# Cheap Low Lying Fogger



## Departed_Studios (May 18, 2008)

Does anyone have any experience with any cheap "low lying" foggers like this one: *Click Here*?

My fog machine died. I saw this one at party city today and it would be nice to be able to get a cheap fog machine that actually works for low fog without the need to build and store a chiller.. And advice?


----------



## Turbophanx (Jun 30, 2008)

You may want to check this thread out..

http://www.hauntforum.com/showthread.php?t=12448


----------



## Revenant (Mar 17, 2007)

I've seen 2 fogger/chiller combo machines at work and was pretty unimpressed with the output. The fog was thin and not very cold; it didn't hug the ground for long.

Also, if it was at Party City, it might be one of the last wave of Fitco foggers. Fitco's made some okay props, but everything I've heard about their foggers is that they're junk.

You could make a working chiller for about 10 bucks that would at least last you for this Halloween... I'd say buy a fogger and build a cheap chiller separate.


----------



## Vlad (Aug 2, 2005)

I replied to the above mentioned thread. Niot necessarily this brand, but I found the concept, and use, of a self contained fogger chiller to be awesome. 
#1 the price for that at Party City is way out of line. Walmart sold them last year for I think $25?? can't remember, and I picked up 3 for $8 each in the after sales.
#2 If you're buying this thinking it can take the place of a standard fogger hooked to a chiller combo, forget it. By nature of the design of these self contained chiller units, the output must be slowed down to allow the fog greater contact time with the ice.That's why the wide nozzle, and the slow and short distanced throw of the fog.
#3 Yeah, you're going to be stoking this baby with ice like the the old coal boiler gang on steam ships. I mean every 30-40 minutes at least. But if you're using it in an interior room or specialty area, out of the wind, in short duration bursts, with an actor nearby to keep it filled with ice, or maybe by where the person handing out the candy sits, it's a great unit.


----------



## Offwhiteknight (Sep 17, 2008)

Instead of ice, what about dry ice? I honestly don't know that much about the stuff, but would it stay colder longer than regular ice?


----------



## Terrormaster (Sep 27, 2007)

Like Vlad said, I wouldn't put much faith in these combo units - not in that compact of a size, there's just no space for the fog to expand then cool down in a timely fashion. I honestly haven't heard anything great about them.

Rev, I bought a 1000w fogger at Party City just last weekend for around $70 bucks. It's still in the box cause I'm waiting for my Froggy's juice to arrive. How would I know if it's a Fitco fogger? Anything easily identifiable - I may still be able to return it.

-TM


----------



## Vlad (Aug 2, 2005)

Hmmm Ummm lol Actually I said just the opposite.


----------



## Terrormaster (Sep 27, 2007)

Vlad said:


> Hmmm Ummm lol Actually I said just the opposite.

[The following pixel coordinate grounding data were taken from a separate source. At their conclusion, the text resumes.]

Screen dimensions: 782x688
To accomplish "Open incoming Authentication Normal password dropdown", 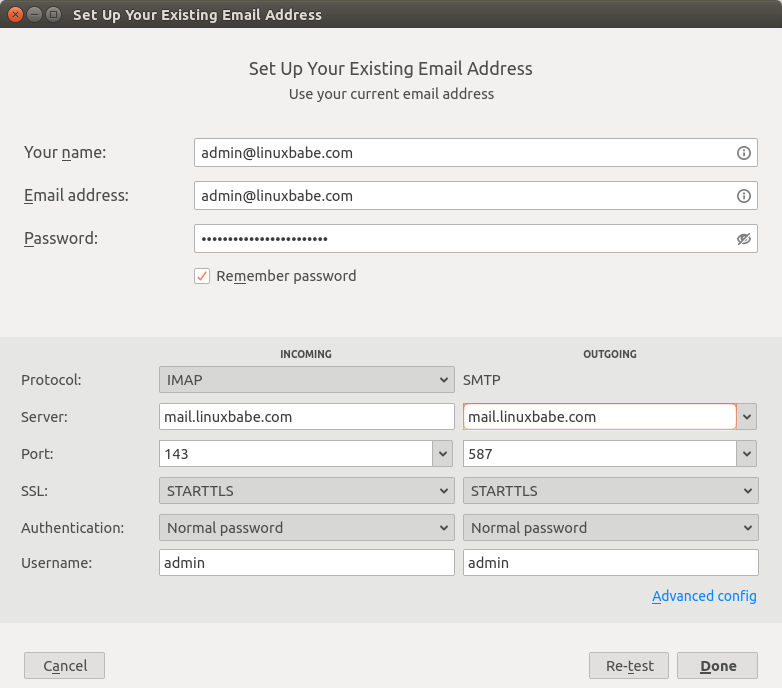I will tap(307, 528).
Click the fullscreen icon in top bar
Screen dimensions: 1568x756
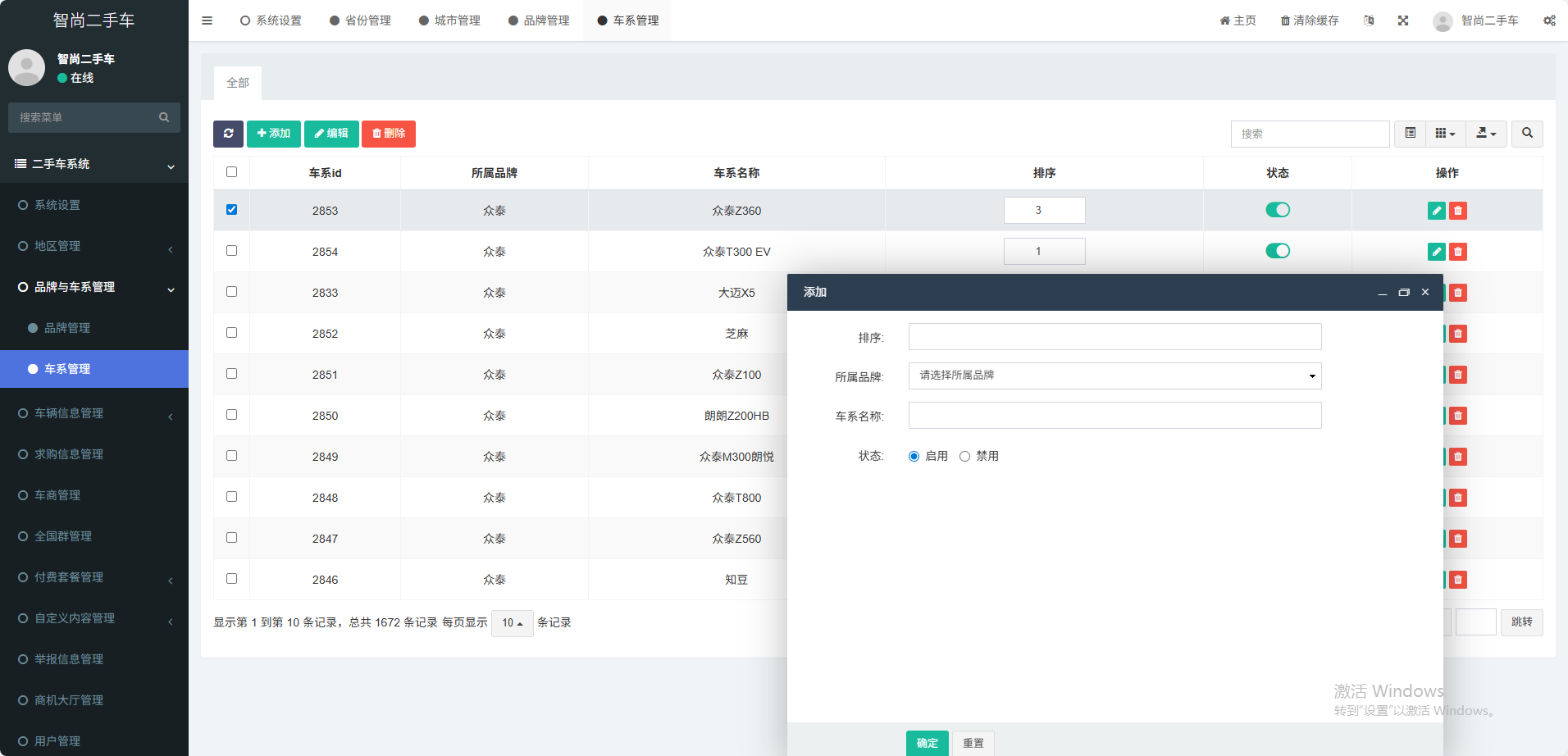point(1403,20)
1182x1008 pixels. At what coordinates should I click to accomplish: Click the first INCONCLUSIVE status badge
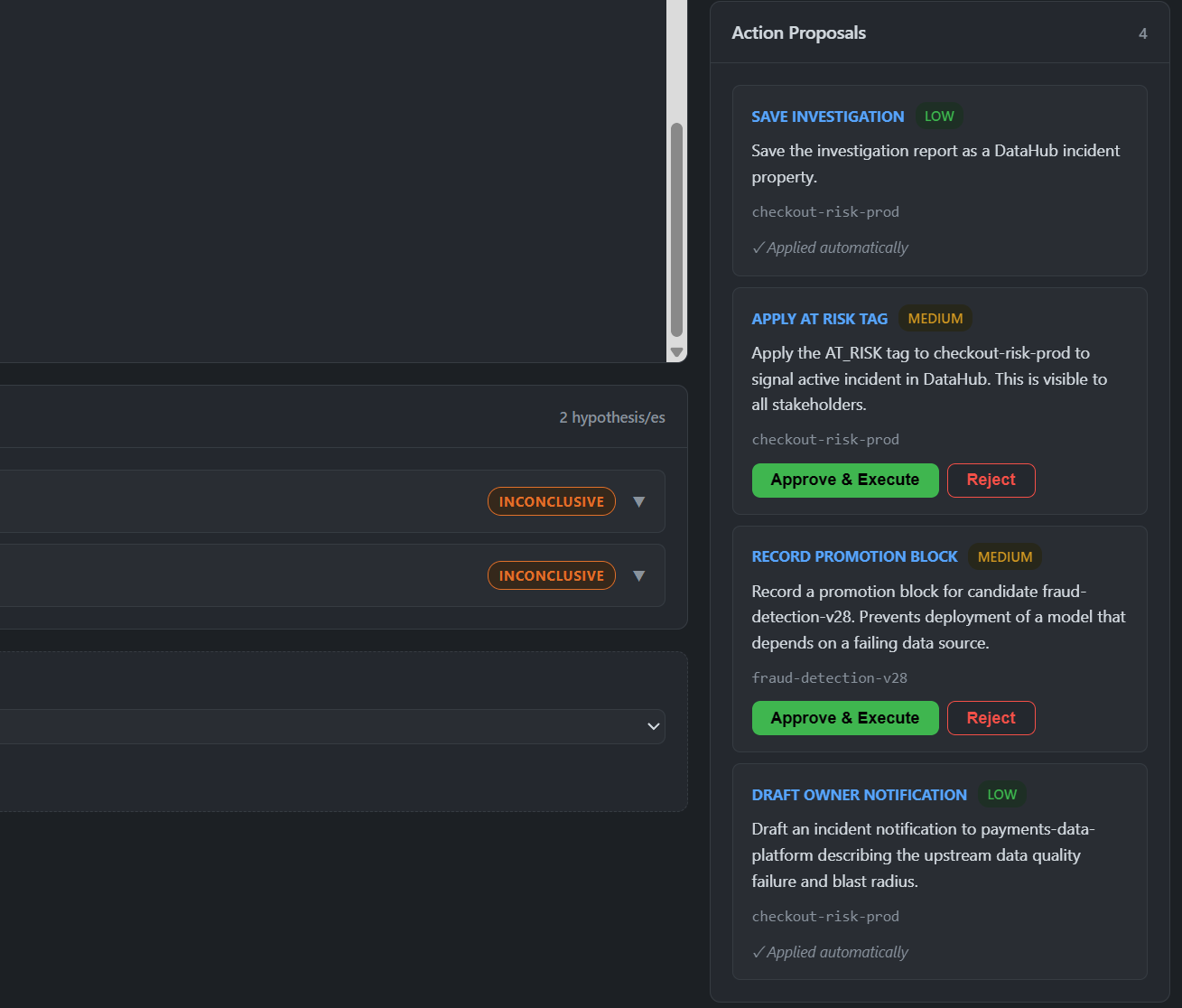(552, 501)
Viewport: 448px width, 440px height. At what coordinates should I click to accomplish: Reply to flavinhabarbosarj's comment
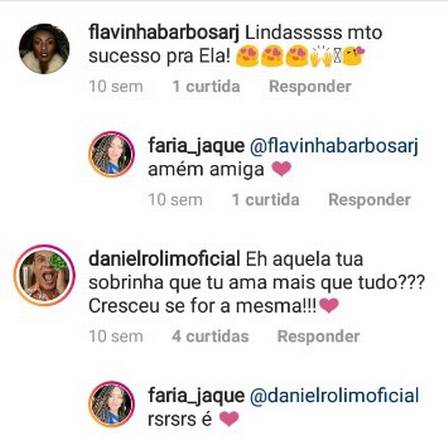[x=310, y=87]
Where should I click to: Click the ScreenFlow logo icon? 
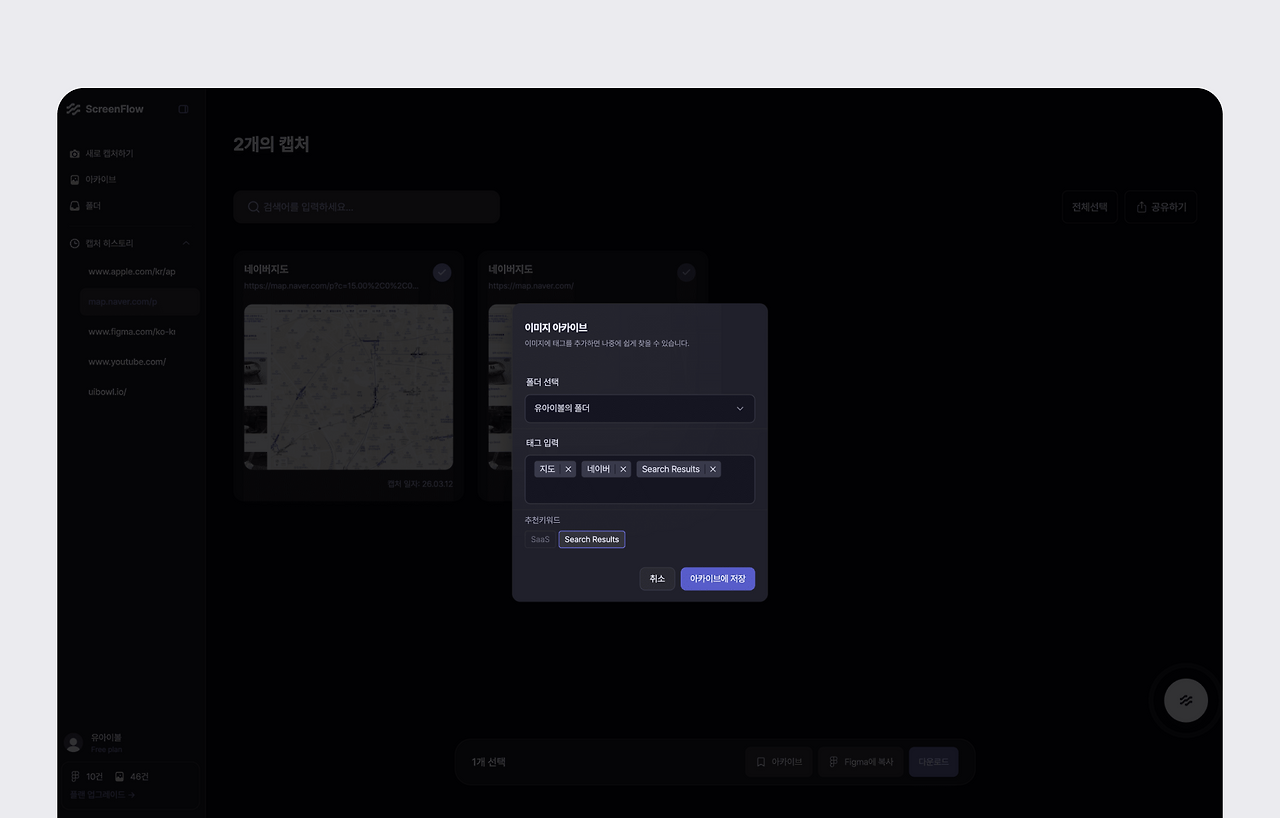pos(72,108)
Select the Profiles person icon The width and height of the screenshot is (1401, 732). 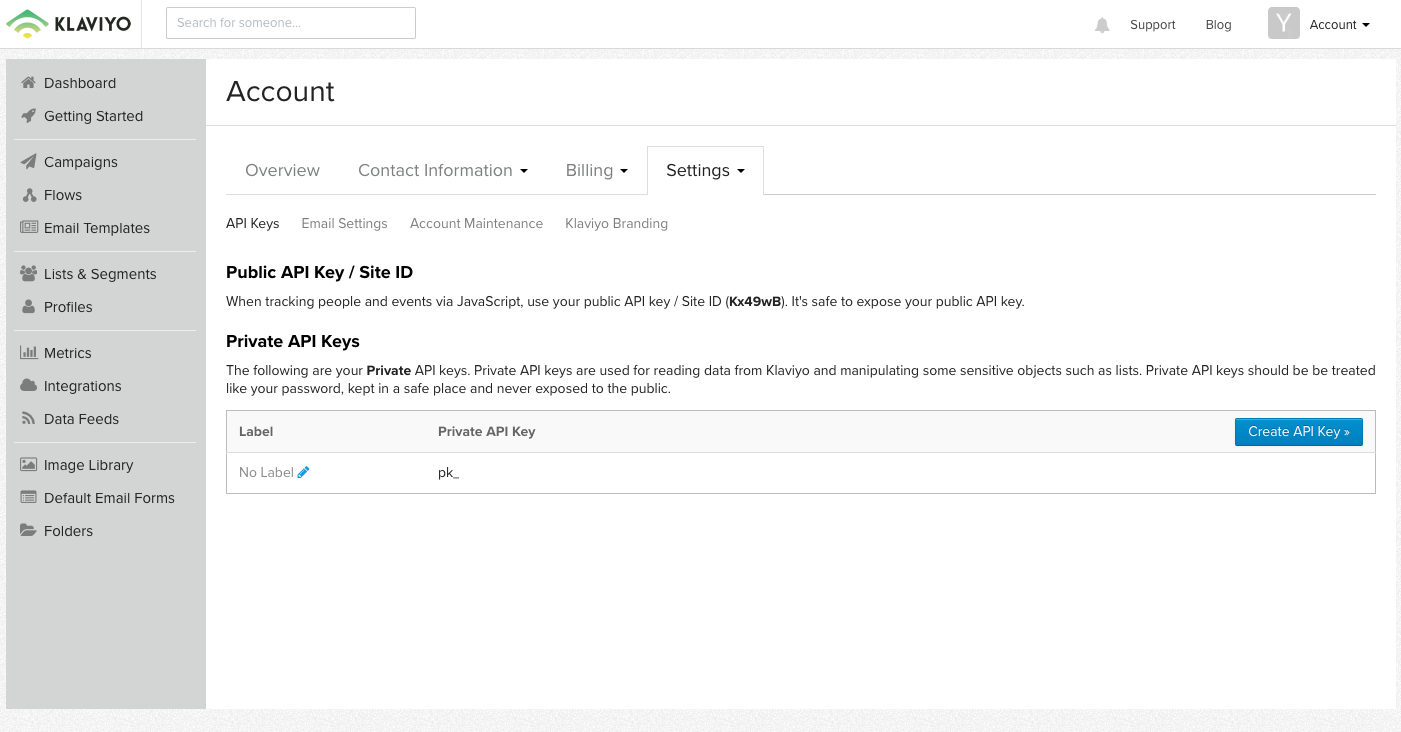[28, 307]
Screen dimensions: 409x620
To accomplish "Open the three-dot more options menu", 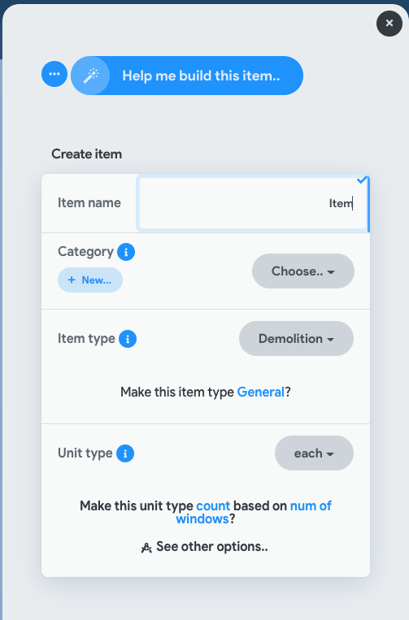I will (54, 74).
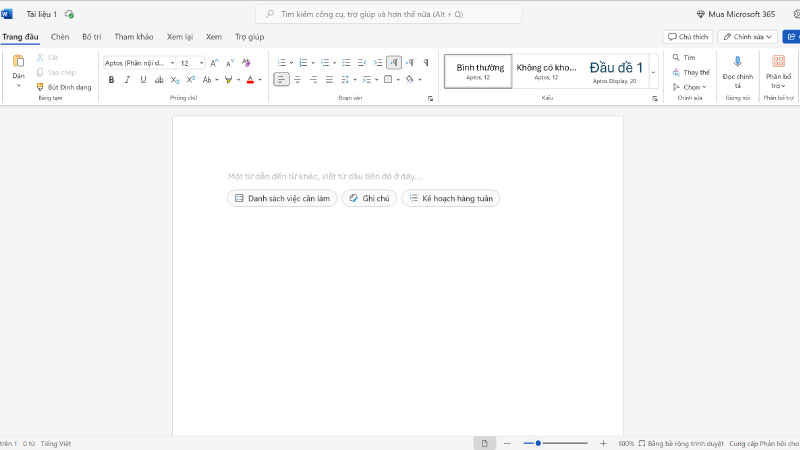Center-align the paragraph text
This screenshot has width=800, height=450.
pos(297,80)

The little ones... I agree, the big ones rock!


----------



## Texan78 (Sep 25, 2008)

I bought one of these last year from Party City to see if they were all they were hyped up to be to save me money and time building a chiller. I can said I was greatly disappointed and took it back the same day and bought a couple of 700 watt foggers and built some chillers. 

Others in here have pretty much hit the nail on the head so I won't reinvent the wheel and state the obvious. I will second the motion, they plain suck. Stay away from them, your money is better spent else where.


----------